This is the mail archive of the
gcc-patches@gcc.gnu.org
mailing list for the GCC project.
Re: [PATCH][ARM] Fix PR 55426
- From: Kyrill Tkachov <kyrylo dot tkachov at arm dot com>
- To: Kyrill Tkachov <kyrylo dot tkachov at arm dot com>
- Cc: GCC Patches <gcc-patches at gcc dot gnu dot org>, Richard Earnshaw <Richard dot Earnshaw at arm dot com>, Ramana Radhakrishnan <Ramana dot Radhakrishnan at arm dot com>
- Date: Tue, 11 Feb 2014 15:03:23 +0000
- Subject: Re: [PATCH][ARM] Fix PR 55426
- Authentication-results: sourceware.org; auth=none
- References: <52F9EF80 dot 706 at arm dot com>
On 11/02/14 09:38, Kyrill Tkachov wrote:
Hi all,
In this PR the 128-bit load-duplicate intrinsics in neon.exp ICE on big-endian
with an unrecognisable insn error:
neon-vld1_dupQ.c:24:1: error: unrecognizable insn:
(insn 94 93 31 (set (subreg:DI (reg:V2DI 95 d16 [orig:137 D.14400 ] [137]) 0)

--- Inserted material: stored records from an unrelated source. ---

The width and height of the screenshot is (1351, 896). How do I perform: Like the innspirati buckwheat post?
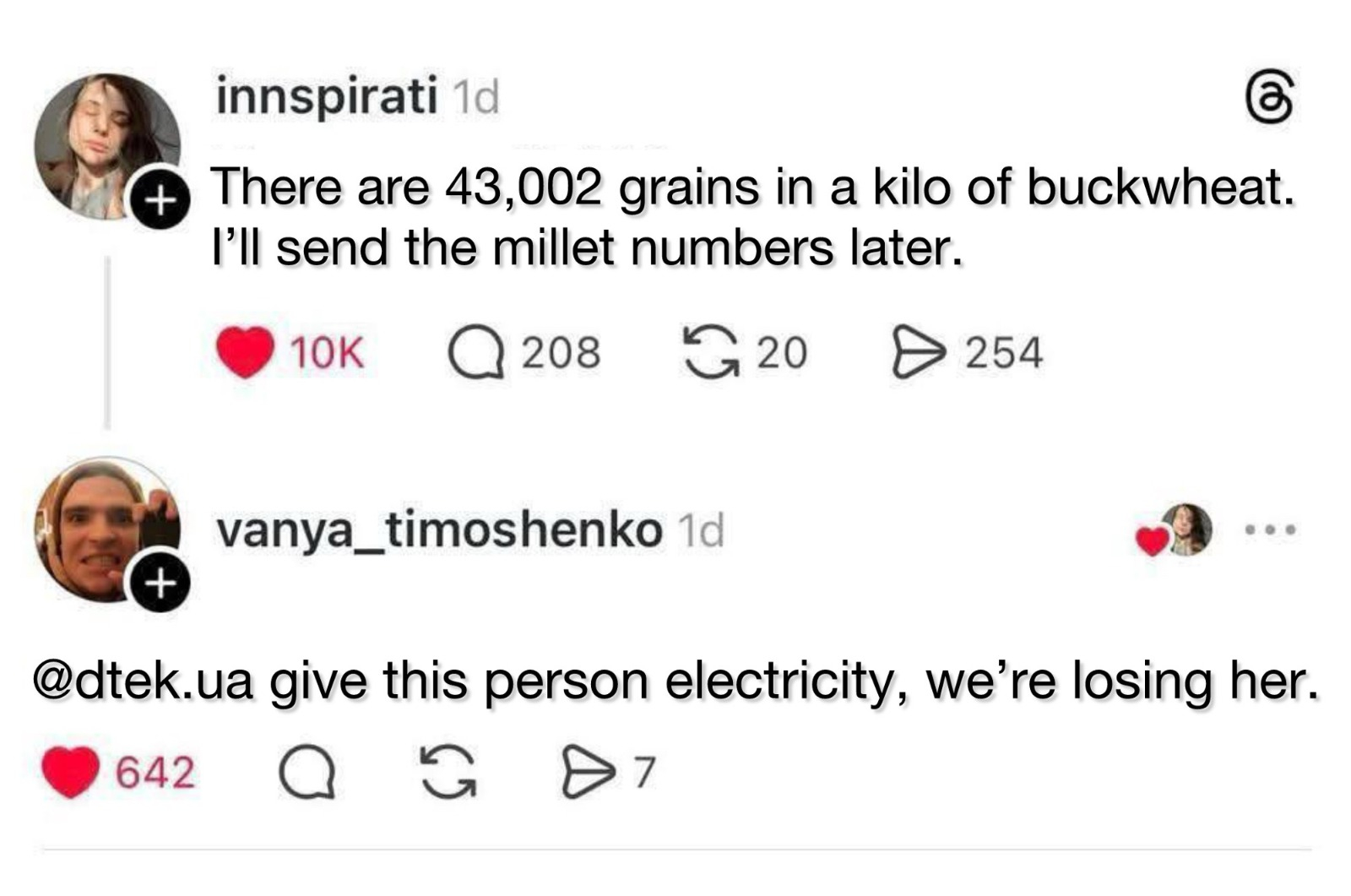coord(245,351)
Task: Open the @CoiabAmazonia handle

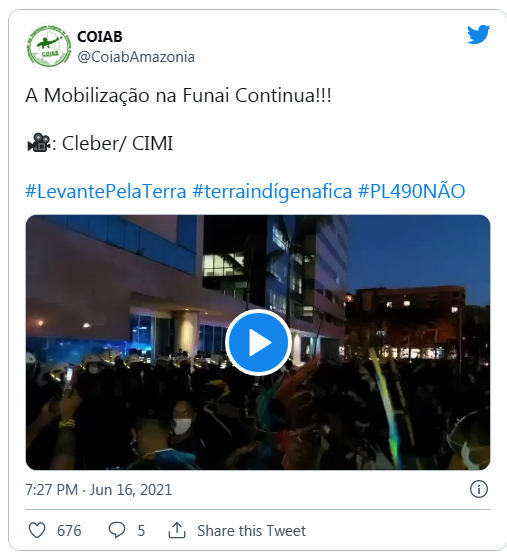Action: tap(136, 57)
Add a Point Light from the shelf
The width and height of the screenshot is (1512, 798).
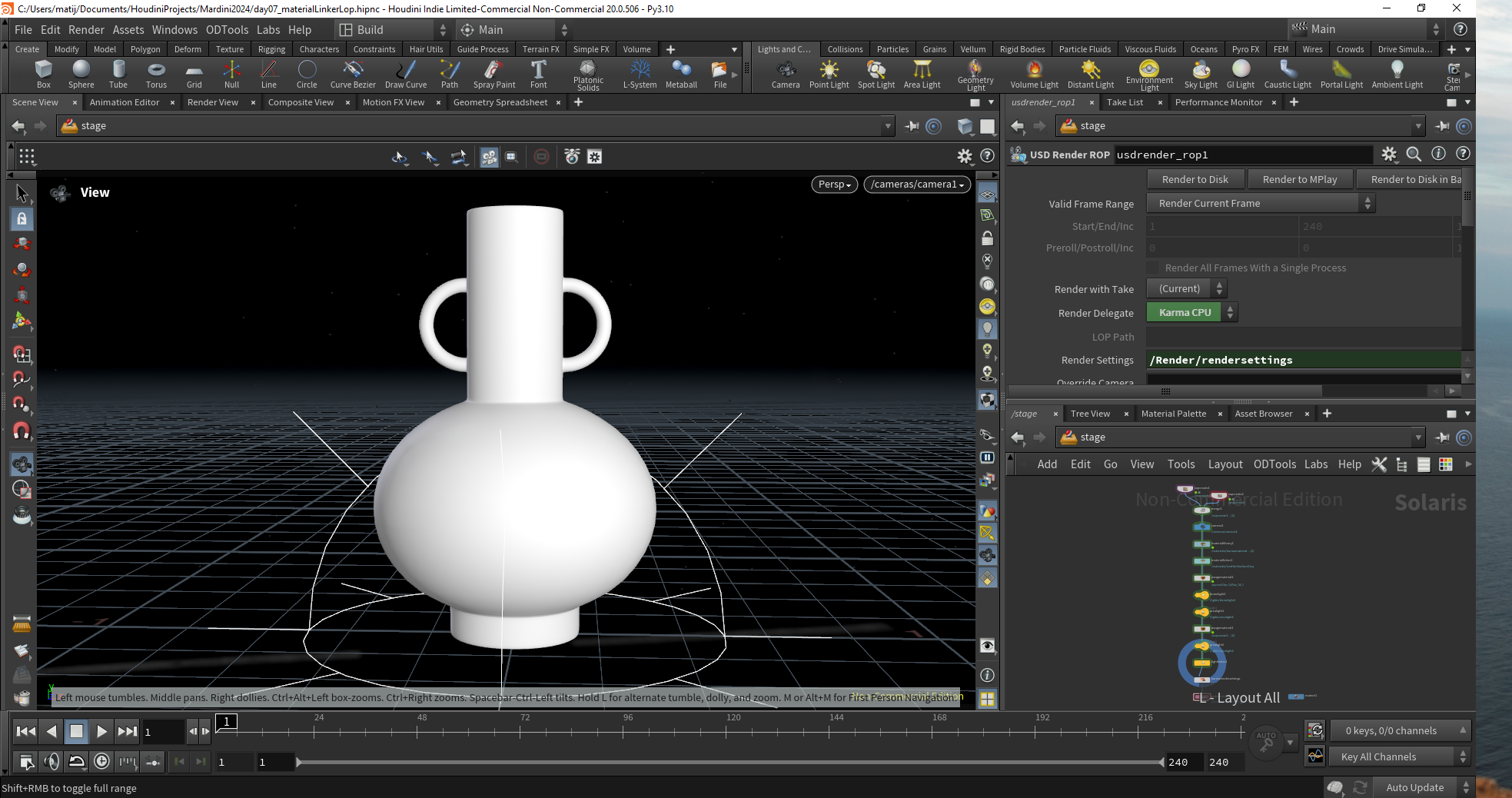coord(829,75)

(subreg:DI (reg:V2DI 95 d16 [orig:137 D.14400 ] [137]) 8))
The problem seems to be that the neon_vld1_dupv2di splitter generates subregs
after reload with gen_lowpart and gen_highpart. Since that splitter always
matches after reload, we already know the hard register numbers, so we can just
manipulate those directly to extract the two doubleword parts of a quadword reg.
While we're at it, we might as well use a more general move instruction when the
alignment is natural to potentially take advantage of more complex addressing
modes. We're allowed to do that because the vld1Q_dup*64 intrinsics describe a
behaviour and do not guarantee that a particular instruction will be used.
Therefore the vld1Q_dup*64 tests are updated to be run-time tests instead to
test the functionality. New *_misaligned tests are added, however, to make sure
that we still generate vld1.64 when the address is explicitly unaligned, since
vld1.64 is the only instruction that can handle that.
Did an armeb-none-linux-gnueabihf build.
The vld1Q_dup*64* tests now pass on big and little endian.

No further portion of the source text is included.